Beginning at the line that holds "This screenshot has width=820, height=621.", restate each line exactly through the final line of the records. Include both of those lines.

(Data records)
============================================================

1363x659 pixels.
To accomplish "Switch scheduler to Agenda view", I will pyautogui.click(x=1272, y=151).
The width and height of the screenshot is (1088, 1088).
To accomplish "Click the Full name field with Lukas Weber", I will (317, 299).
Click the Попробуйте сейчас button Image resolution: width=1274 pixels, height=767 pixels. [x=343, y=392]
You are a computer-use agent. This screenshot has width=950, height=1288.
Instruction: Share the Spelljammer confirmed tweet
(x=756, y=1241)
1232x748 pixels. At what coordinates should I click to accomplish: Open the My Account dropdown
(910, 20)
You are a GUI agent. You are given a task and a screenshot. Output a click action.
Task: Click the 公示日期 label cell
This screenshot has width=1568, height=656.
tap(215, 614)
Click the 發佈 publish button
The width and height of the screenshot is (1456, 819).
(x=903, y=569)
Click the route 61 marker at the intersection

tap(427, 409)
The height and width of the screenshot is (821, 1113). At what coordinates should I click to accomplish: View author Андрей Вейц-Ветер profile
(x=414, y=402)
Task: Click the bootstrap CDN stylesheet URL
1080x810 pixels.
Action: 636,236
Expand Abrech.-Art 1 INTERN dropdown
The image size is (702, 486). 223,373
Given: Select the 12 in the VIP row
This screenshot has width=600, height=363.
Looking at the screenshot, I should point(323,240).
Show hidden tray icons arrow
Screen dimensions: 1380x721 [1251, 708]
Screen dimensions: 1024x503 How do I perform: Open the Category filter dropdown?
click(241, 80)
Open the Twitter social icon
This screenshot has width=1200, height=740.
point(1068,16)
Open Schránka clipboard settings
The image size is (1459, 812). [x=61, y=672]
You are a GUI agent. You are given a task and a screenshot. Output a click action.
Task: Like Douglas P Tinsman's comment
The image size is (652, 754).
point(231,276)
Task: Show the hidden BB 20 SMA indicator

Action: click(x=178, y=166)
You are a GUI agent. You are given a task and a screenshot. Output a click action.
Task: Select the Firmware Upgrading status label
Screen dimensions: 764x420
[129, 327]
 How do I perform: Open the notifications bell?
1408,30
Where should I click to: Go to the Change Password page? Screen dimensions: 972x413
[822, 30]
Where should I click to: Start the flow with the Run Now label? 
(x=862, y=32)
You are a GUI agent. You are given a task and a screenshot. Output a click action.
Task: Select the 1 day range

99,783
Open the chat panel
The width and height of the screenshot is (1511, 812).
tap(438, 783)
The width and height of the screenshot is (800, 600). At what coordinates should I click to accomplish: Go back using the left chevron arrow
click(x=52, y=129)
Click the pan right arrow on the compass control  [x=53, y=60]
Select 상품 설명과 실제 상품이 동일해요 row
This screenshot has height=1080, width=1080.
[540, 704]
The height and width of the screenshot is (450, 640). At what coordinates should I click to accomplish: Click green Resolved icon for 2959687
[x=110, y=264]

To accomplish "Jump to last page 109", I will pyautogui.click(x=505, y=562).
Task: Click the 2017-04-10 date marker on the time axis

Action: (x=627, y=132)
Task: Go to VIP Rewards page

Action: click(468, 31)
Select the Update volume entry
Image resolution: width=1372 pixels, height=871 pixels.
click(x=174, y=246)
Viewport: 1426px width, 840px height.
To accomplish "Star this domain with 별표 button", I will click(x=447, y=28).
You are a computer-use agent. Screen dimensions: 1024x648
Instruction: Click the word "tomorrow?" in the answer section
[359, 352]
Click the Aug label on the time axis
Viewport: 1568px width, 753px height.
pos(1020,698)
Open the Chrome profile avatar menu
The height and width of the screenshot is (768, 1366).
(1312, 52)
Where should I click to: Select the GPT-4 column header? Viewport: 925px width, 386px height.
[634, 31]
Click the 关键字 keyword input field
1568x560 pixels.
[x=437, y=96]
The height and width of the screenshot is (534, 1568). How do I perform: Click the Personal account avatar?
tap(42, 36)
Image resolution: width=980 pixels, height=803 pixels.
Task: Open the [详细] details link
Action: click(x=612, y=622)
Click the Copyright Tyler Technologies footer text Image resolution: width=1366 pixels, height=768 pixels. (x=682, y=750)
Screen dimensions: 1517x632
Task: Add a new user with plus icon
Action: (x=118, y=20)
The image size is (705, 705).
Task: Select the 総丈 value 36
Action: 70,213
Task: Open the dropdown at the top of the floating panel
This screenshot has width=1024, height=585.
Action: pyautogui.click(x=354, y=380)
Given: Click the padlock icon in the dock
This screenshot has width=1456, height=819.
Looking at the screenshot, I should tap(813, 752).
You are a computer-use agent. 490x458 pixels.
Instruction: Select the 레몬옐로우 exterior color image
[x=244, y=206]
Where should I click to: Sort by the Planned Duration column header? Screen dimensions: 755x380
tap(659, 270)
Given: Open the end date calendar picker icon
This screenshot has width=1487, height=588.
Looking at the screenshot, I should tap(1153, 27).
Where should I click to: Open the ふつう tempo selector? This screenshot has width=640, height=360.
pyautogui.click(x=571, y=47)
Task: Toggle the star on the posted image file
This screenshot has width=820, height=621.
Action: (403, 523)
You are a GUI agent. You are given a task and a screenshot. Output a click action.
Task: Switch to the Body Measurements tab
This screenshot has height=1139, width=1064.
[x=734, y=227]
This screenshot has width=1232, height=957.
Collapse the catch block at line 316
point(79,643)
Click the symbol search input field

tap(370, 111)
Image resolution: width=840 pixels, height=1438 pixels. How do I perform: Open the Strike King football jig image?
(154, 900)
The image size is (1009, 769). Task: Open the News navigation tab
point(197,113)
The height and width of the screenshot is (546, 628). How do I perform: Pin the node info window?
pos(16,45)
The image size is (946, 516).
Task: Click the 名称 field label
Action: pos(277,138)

============================================================

SOLUTION TO THIS EXERCISE:
This screenshot has width=820, height=621.
Action: (403, 523)
You are a GUI agent. You are given a task and a screenshot. Output a click action.
Task: Switch to the Body Measurements tab
This screenshot has height=1139, width=1064.
[x=734, y=227]
This screenshot has width=1232, height=957.
Collapse the catch block at line 316
point(79,643)
Click the symbol search input field

tap(370, 111)
Image resolution: width=840 pixels, height=1438 pixels. How do I perform: Open the Strike King football jig image?
(154, 900)
The image size is (1009, 769). Task: Open the News navigation tab
point(197,113)
The height and width of the screenshot is (546, 628). How do I perform: Pin the node info window?
pos(16,45)
The image size is (946, 516).
Task: Click the 名称 field label
Action: pos(277,138)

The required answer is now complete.